Every story features the action of a protagonist who is hindered by an antagonist. This makes for an essential conflict, the development and resolution of which constitutes the basic structure of the story. Every human life is very much a story. Each person is the protagonist, and the enemy is death.

According to J.R.R. Tolkien, the inevitability of death is the “key spring of The Lord of the Rings.” [1] Thus, “death and immortality, and the so-called ‘escapes’, serial longevity and hoarding memory” are named by the author as what the book is “about.”  According to Tolkien, myths and fairy stories are primarily to be enjoyed for their own sake, but they can also be, and among all kinds of story are perhaps most apt to be, resonant with something much larger than themselves. As those readers who love the book will know, the world of The Lord of the Rings is more than Middle Earth, because Middle Earth is more than itself, pulsating with something that is greater than both fantasy and the primary world as known by common sense and everyday experience. [2]

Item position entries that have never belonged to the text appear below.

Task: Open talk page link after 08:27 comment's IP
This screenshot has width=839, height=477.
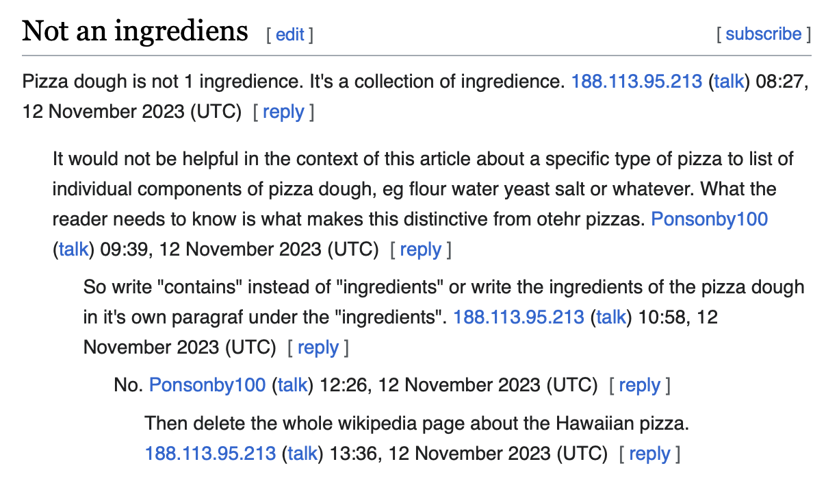Action: (x=729, y=82)
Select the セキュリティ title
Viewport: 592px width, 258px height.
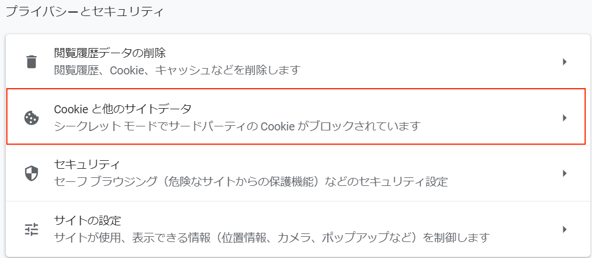(x=87, y=165)
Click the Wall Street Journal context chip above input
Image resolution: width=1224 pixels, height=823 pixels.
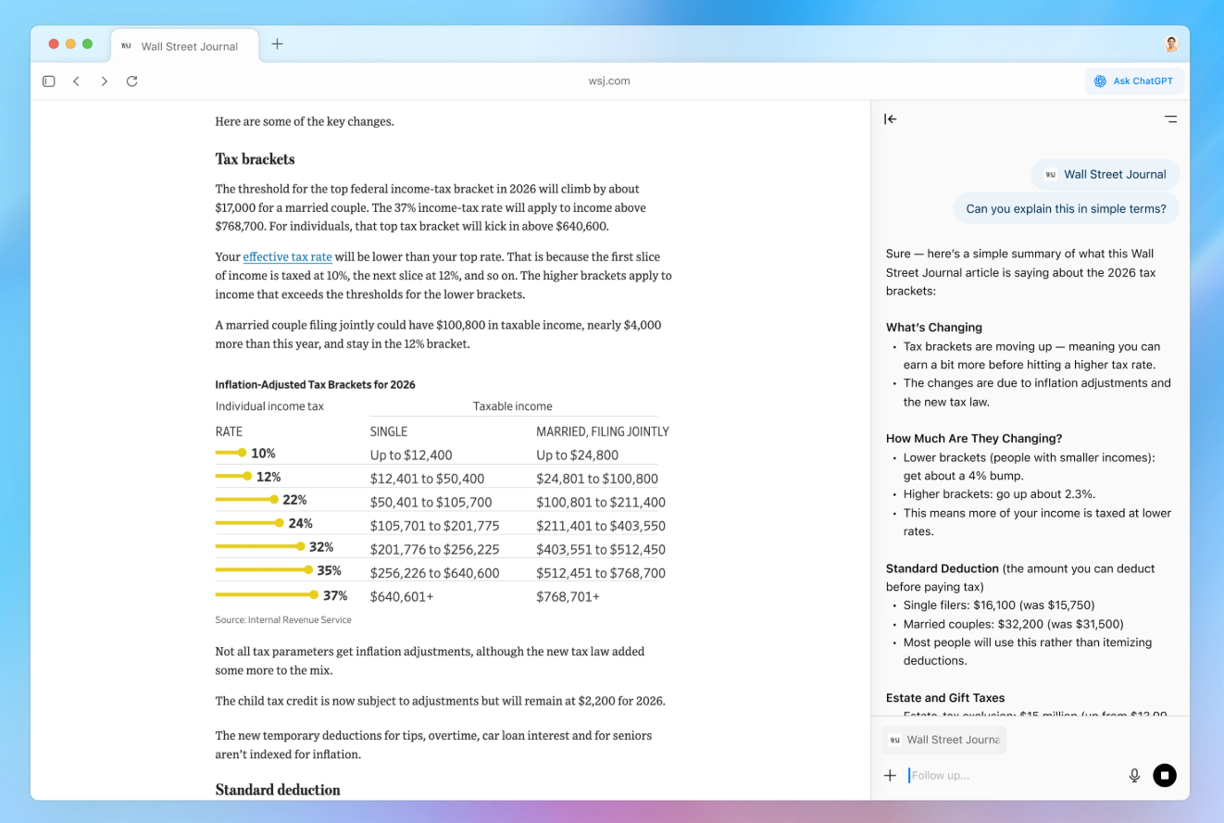coord(944,740)
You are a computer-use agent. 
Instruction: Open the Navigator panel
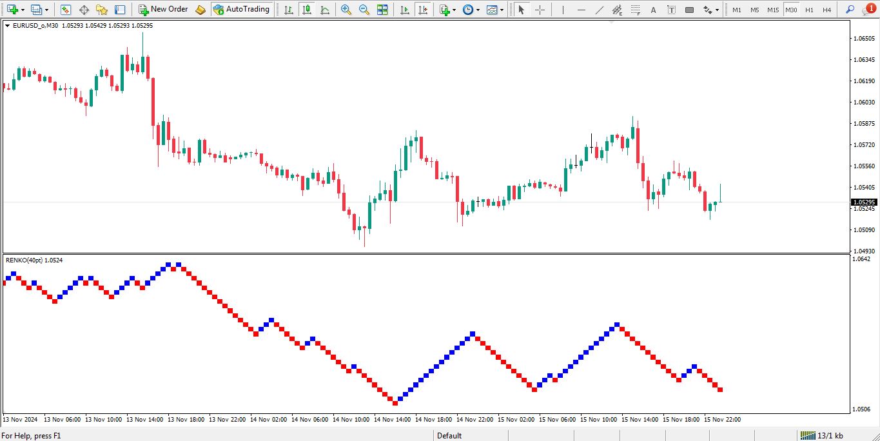click(102, 10)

In a private conversation that contributed to the Christian conversion of his friend and fellow academic C. S. Lewis, Tolkien presented Lewis with an understanding of the Gospel as the “Christian myth.” Tolkien later summarized this conception:

The Gospels contain a fairy-story, or a story of a larger kind which embraces all the essence of fairy-stories. They contain many marvels — peculiarly artistic, beautiful, and moving: ‘mythical’ in their perfect, self-contained significance; and among the marvels is the greatest and most complete conceivable eucatastrophe. But this story has entered History and the primary world; the desire and aspiration of sub-creation has been raised to the fulfillment of Creation. [3]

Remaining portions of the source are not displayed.